• Work order: Whenever a line in the entries below includes the string "browser", count that line. Report the total alone.
┄┄┄┄┄┄
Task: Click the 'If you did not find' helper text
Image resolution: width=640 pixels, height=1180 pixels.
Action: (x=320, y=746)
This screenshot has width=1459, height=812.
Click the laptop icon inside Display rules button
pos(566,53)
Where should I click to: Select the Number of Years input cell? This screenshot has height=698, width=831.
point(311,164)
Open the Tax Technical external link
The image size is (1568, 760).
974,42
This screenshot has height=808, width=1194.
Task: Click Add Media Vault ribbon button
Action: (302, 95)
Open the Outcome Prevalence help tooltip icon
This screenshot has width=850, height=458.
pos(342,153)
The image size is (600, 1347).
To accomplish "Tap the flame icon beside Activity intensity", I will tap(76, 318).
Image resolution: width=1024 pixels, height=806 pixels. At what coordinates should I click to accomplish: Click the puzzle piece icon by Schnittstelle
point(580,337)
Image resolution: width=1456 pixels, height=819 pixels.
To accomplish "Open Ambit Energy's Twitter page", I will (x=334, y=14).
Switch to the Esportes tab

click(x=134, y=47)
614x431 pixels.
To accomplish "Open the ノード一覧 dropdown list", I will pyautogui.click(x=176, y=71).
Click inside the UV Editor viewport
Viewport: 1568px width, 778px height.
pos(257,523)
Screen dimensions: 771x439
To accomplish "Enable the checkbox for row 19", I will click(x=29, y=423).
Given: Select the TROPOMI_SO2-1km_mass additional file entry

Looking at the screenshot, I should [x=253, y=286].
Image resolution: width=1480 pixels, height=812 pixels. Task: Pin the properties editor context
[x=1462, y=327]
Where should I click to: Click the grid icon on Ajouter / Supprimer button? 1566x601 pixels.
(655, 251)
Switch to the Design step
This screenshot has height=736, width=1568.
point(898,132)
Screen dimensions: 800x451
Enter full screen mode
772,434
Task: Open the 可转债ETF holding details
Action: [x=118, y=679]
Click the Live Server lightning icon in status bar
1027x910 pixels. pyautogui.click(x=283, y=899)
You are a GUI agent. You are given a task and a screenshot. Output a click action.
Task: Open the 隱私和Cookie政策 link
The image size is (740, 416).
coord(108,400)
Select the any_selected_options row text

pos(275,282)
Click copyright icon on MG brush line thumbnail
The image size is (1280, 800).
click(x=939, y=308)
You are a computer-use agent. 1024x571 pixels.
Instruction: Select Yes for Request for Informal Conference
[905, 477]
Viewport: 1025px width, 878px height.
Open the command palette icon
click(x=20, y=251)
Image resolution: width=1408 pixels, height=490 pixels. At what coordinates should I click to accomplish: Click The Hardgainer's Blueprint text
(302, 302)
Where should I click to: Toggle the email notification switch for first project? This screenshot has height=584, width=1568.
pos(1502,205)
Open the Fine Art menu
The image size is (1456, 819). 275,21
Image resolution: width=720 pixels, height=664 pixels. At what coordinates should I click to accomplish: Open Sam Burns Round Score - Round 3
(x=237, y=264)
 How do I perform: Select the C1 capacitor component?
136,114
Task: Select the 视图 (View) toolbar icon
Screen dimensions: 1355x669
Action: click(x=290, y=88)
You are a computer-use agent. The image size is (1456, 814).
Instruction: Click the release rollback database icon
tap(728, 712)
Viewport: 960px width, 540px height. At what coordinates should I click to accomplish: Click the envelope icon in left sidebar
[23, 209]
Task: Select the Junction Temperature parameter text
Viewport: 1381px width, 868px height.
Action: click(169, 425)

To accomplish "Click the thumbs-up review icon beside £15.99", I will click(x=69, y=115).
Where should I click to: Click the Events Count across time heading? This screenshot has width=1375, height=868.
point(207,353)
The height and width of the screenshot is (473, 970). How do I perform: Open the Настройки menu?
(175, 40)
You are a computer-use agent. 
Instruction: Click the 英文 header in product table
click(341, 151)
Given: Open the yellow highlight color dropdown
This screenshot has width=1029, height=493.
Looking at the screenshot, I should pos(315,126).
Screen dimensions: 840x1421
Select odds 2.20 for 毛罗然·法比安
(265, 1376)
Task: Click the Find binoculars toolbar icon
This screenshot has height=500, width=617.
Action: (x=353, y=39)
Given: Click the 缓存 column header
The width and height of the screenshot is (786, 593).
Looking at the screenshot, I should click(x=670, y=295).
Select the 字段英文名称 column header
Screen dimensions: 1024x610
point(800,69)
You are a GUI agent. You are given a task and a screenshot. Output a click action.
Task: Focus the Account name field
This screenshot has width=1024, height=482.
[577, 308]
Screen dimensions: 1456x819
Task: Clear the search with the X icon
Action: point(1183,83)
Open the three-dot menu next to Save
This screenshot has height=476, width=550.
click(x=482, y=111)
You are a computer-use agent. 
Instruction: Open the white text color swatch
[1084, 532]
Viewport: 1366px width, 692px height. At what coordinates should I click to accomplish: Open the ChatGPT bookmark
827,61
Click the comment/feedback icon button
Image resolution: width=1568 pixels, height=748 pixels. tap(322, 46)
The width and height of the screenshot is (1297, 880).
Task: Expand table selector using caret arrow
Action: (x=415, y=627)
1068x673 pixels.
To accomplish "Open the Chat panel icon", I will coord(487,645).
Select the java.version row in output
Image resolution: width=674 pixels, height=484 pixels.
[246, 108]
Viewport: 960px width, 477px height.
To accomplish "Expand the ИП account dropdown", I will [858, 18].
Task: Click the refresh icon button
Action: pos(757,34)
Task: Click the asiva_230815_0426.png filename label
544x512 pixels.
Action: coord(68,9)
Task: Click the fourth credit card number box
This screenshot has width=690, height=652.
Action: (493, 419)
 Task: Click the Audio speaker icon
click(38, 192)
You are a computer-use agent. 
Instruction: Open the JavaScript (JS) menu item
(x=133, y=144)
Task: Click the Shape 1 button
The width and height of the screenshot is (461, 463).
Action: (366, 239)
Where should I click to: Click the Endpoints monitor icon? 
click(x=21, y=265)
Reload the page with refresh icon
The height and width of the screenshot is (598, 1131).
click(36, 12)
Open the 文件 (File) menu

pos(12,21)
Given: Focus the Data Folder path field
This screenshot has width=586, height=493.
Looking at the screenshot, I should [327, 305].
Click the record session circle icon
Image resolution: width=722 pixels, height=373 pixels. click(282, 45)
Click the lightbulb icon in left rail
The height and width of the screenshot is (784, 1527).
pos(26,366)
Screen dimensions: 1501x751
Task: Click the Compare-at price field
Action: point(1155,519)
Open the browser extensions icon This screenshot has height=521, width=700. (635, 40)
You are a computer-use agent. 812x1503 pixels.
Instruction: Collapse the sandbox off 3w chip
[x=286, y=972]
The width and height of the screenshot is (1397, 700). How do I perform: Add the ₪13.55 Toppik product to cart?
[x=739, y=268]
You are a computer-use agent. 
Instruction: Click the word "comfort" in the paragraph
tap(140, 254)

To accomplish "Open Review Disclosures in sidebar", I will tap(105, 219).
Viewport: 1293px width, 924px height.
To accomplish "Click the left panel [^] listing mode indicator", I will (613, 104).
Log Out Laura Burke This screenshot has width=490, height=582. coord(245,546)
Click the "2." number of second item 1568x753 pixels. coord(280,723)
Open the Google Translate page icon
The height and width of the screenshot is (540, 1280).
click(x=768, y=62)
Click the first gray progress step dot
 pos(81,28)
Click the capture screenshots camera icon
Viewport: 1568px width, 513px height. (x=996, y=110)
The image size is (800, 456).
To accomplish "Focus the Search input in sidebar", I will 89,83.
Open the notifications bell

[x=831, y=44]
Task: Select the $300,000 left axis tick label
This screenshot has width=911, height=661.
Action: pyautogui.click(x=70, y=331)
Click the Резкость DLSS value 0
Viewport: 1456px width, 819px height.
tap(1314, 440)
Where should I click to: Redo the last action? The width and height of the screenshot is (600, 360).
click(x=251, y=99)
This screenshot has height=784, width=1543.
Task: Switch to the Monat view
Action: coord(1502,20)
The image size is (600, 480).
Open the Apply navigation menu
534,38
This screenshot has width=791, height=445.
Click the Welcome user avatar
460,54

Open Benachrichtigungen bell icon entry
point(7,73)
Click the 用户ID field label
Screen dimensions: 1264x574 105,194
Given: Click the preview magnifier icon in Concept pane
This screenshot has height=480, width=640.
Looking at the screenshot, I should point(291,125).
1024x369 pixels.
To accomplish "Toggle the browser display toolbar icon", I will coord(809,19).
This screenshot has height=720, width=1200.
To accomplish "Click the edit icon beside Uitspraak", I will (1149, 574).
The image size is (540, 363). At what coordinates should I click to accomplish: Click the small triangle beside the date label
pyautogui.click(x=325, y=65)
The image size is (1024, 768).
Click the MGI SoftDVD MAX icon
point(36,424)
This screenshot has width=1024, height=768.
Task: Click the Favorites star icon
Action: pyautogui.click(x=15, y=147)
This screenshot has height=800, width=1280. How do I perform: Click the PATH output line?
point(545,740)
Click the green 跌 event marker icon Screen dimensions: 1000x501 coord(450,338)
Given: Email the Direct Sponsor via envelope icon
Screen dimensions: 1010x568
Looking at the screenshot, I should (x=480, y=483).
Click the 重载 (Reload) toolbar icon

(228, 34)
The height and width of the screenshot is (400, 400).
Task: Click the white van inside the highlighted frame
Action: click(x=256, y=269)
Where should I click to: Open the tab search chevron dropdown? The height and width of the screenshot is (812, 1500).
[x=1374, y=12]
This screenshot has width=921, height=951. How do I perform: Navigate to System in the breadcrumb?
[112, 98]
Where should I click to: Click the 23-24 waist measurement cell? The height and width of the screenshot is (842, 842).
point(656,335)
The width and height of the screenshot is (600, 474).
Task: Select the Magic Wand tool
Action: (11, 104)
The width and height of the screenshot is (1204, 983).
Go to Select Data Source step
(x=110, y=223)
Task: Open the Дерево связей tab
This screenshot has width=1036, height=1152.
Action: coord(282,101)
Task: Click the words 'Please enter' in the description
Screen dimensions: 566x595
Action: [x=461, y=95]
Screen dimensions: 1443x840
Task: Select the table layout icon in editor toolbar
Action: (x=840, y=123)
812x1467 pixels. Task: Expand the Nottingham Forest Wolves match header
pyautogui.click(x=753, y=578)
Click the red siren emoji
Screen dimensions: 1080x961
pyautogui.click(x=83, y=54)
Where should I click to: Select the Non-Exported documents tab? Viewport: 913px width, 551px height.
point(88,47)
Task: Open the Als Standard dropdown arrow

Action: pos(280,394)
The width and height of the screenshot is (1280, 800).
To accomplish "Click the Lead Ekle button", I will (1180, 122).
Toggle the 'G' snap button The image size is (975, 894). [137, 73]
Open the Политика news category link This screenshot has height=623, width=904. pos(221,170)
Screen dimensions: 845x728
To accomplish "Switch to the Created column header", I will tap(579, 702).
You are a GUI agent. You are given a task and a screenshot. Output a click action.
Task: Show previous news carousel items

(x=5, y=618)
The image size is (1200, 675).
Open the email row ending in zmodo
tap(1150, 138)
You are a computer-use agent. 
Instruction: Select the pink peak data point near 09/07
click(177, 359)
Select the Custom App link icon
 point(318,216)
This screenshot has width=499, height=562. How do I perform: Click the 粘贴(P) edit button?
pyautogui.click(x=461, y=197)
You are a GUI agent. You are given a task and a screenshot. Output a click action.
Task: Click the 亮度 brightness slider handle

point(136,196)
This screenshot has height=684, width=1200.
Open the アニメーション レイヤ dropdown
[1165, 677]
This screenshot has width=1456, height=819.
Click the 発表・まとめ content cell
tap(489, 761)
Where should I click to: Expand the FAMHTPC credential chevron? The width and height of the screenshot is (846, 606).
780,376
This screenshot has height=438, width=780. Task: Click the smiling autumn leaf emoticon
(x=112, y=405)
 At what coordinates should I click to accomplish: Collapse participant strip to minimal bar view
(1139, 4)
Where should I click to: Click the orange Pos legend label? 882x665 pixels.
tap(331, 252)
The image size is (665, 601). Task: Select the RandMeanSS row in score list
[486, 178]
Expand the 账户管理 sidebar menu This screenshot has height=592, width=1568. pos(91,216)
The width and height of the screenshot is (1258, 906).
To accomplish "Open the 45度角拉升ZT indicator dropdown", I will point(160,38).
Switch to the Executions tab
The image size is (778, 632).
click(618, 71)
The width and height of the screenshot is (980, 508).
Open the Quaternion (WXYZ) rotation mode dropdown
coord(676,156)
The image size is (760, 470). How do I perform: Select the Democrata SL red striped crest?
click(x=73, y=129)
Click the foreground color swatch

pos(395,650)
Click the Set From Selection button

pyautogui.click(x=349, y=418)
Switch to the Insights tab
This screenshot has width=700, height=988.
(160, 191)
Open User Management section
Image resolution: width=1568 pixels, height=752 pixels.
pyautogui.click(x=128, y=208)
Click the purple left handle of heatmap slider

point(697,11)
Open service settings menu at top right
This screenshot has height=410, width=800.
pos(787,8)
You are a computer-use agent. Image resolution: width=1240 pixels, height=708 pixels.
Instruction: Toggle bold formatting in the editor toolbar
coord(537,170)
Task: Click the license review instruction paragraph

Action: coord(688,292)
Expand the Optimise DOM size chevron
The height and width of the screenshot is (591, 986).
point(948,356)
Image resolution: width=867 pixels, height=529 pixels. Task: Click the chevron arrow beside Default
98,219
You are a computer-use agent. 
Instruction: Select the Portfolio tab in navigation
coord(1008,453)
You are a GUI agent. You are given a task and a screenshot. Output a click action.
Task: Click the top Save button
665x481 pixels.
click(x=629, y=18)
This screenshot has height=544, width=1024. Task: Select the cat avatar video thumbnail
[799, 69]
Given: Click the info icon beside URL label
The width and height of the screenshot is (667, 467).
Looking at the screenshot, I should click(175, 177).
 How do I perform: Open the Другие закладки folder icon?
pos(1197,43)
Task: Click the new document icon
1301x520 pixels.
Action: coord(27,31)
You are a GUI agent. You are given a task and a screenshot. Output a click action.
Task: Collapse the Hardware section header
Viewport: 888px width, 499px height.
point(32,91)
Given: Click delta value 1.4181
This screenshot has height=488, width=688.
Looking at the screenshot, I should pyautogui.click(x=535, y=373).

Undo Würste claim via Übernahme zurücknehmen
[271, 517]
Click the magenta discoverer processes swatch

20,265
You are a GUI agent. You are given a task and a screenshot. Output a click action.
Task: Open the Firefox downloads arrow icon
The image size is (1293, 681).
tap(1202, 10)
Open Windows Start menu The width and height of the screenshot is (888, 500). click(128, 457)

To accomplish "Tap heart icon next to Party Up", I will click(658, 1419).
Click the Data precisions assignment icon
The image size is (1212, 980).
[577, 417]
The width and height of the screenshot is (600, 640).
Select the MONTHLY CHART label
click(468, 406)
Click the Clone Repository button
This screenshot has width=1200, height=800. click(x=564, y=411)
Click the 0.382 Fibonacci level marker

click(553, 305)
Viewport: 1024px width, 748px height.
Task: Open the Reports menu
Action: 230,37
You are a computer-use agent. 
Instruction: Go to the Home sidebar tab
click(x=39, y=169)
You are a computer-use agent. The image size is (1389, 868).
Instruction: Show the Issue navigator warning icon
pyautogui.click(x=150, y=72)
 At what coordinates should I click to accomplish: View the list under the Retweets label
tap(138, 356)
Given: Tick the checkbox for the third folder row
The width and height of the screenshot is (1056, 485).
┄┄┄┄┄┄
• Expected output: 2